• _Exercise text_:

= = = = =

Quick Notes about Edge to Edge

When upgrading an app to target Android 15 (targetSdk 35), edge to edge layouts are enabled by default. While the documentation about doing this for Compose and Views is very detailed and has everything needed for the migration, I want to call out some quick points that weren’t immediately obvious (or that I missed in the documentation the first time).1

Android 29 and Below

Typically, handling edge to edge is just a matter of targeting Android 35, calling enableEdgeToEdge(), and applying the appropriate insets to the layouts to make things look correct. Setting these insets usually takes the form of:

ViewCompat.setOnApplyWindowInsetsListener(view) { view, windowInsets ->
    // extract the insets we care about for this view
    val insets = windowInsets.getInsets(
        WindowInsetsCompat.Type.systemBars() or
        WindowInsetsCompat.Type.displayCutout()
    )

    // apply the padding
    view.updatePadding(left = insets.left, top = insets.top, right = insets.right, bottom = insets.bottom)
    // or margin
    // (requires a MarginLayoutParams friendly parent, ex FrameLayout)
    view.updateLayoutParams<MarginLayoutParams> {
        topMargin = insets.top
        leftMargin = insets.left
        bottomMargin = insets.bottom
        rightMargin = insets.right
    }

    // return a WindowInsetsCompat here removing whatever insets we
    // consumed that children should receive, or CONSUMED to consume all.
    WindowInsetsCompat.CONSUMED
}

One of the things I noticed was that, after getting the layout working properly on Android 35, it looked like my insets were being ignored on Android 24 when I tested it there.

= = = = =

• _Recorded information_:
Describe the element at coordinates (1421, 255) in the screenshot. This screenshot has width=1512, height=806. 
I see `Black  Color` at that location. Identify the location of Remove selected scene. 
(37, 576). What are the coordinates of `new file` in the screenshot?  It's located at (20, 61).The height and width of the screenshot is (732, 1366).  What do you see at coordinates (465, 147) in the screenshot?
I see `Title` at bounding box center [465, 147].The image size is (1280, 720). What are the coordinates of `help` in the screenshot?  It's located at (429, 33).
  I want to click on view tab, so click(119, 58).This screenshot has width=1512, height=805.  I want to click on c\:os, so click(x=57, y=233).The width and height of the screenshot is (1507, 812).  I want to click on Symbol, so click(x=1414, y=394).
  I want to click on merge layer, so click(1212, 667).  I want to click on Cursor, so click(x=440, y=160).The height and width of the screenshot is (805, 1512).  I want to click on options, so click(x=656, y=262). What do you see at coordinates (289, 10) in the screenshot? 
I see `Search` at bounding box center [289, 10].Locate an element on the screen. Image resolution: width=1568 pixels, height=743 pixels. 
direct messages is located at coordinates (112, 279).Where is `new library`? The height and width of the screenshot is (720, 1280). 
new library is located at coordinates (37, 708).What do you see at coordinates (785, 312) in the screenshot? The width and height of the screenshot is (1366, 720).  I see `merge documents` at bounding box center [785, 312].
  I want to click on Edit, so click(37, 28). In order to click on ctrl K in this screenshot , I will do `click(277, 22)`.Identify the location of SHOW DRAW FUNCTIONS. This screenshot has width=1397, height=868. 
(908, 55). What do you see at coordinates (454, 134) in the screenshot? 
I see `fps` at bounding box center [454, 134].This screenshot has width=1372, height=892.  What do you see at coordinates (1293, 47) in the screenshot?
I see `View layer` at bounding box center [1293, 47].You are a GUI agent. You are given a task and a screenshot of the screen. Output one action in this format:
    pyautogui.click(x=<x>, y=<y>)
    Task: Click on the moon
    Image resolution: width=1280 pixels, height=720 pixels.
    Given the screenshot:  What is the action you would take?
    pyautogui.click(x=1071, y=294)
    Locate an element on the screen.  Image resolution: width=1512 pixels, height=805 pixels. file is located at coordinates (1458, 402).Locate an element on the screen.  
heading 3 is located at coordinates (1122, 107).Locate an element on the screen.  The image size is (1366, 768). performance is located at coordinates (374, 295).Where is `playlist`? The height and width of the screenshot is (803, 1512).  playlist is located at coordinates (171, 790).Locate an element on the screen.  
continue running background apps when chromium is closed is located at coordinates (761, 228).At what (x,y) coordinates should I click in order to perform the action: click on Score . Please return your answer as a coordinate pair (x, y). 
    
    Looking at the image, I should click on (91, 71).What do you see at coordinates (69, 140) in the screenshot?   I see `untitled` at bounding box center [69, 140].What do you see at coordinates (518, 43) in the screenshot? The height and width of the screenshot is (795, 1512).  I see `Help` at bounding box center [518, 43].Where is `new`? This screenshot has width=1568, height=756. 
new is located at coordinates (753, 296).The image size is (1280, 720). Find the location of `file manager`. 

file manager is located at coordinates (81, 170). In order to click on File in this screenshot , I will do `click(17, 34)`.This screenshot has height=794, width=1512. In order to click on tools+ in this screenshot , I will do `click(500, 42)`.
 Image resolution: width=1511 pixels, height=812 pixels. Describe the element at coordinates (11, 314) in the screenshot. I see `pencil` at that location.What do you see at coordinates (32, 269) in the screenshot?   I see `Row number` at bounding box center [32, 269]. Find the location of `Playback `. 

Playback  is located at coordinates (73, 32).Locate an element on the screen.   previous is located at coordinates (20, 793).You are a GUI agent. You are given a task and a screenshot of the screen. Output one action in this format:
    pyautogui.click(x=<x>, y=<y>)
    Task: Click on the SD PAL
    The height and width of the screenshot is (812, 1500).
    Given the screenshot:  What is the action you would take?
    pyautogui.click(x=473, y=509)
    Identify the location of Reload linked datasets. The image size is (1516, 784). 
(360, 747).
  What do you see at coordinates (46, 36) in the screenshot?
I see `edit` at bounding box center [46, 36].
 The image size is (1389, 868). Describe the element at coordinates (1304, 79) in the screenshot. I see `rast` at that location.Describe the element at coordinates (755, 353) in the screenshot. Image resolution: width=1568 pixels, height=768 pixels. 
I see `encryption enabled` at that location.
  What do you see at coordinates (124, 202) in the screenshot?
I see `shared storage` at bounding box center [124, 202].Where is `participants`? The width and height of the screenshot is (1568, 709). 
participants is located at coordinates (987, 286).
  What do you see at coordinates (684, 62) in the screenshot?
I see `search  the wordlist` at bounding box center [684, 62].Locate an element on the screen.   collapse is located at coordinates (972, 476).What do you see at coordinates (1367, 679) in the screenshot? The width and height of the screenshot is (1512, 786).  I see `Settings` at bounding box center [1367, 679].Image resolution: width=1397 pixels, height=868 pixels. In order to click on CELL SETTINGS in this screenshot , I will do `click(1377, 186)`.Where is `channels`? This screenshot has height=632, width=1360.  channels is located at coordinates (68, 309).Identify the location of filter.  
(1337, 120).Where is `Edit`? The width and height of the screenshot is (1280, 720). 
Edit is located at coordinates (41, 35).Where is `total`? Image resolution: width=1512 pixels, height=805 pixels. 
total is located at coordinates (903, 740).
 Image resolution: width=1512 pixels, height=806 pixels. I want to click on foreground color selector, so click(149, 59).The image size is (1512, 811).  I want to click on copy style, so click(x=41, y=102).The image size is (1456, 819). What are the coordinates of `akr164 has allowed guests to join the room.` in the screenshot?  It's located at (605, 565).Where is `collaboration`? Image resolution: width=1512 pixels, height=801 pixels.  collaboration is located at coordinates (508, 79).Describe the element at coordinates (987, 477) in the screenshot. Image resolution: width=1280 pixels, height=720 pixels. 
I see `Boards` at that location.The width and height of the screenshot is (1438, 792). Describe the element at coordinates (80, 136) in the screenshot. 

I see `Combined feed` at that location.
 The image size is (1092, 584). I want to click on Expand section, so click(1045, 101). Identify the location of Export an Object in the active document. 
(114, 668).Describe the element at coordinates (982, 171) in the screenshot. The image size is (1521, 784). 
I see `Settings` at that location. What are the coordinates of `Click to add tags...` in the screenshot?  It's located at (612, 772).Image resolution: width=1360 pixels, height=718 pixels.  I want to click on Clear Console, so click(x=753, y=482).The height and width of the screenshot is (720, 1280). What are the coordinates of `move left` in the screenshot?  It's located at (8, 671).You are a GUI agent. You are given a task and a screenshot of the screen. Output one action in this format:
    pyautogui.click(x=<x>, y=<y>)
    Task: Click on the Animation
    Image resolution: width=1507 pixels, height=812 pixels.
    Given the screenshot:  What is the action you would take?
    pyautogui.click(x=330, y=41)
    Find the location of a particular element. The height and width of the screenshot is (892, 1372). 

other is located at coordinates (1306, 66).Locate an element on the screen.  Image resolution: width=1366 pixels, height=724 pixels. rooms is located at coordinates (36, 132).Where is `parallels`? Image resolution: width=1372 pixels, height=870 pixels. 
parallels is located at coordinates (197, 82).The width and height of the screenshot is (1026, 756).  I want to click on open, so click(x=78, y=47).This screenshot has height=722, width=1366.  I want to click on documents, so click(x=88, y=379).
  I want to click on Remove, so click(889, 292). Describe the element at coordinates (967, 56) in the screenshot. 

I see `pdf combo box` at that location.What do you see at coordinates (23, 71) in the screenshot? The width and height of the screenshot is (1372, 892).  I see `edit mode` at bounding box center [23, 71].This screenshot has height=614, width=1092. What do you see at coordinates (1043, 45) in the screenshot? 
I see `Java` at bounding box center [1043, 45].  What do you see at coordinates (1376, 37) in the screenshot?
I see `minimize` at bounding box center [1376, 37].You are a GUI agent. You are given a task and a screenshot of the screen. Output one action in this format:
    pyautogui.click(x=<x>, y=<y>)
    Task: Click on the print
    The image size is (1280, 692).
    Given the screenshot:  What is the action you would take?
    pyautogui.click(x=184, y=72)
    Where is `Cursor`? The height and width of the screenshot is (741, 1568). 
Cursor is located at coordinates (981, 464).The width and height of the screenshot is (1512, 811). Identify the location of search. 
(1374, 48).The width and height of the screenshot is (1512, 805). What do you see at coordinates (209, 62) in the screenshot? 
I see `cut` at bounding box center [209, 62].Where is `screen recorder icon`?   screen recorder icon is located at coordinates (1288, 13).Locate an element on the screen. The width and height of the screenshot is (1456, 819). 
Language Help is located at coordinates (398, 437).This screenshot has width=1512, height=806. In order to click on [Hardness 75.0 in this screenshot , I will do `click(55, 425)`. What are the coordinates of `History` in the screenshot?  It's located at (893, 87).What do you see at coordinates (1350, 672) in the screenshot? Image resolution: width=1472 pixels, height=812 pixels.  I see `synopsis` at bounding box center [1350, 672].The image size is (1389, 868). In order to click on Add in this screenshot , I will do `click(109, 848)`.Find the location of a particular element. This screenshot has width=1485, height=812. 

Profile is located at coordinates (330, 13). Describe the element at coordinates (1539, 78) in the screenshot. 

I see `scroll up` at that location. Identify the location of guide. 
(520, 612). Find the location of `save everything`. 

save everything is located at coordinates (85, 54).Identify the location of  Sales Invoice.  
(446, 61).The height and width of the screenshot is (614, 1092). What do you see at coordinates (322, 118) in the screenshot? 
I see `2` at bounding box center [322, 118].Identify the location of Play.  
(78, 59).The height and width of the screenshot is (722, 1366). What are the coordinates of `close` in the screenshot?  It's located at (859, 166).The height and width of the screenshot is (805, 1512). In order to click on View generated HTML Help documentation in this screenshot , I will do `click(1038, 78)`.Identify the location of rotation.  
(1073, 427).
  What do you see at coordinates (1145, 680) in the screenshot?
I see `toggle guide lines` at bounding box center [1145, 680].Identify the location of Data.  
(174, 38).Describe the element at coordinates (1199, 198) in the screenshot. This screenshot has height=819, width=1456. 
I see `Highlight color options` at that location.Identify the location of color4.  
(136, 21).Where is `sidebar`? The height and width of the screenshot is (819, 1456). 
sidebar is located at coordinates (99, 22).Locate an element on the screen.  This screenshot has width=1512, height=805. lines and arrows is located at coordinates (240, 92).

= = = = =

• _Exercise set_:
1: According to the edge to edge notes, what happens to edge to edge layouts when an app is upgraded to target Android 15 (targetSdk 35)?
2: Copy out the passage of the edge to edge notes that begins with the words containing "Android 29 and" and ends with "bottom = insets.bottom)".
The records have no role in this exercise.

• _Results of the tasks_:
1: They are enabled by default.

2:
Android 29 and Below

Typically, handling edge to edge is just a matter of targeting Android 35, calling enableEdgeToEdge(), and applying the appropriate insets to the layouts to make things look correct. Setting these insets usually takes the form of:

ViewCompat.setOnApplyWindowInsetsListener(view) { view, windowInsets ->
    // extract the insets we care about for this view
    val insets = windowInsets.getInsets(
        WindowInsetsCompat.Type.systemBars() or
        WindowInsetsCompat.Type.displayCutout()
    )

    // apply the padding
    view.updatePadding(left = insets.left, top = insets.top, right = insets.right, bottom = insets.bottom)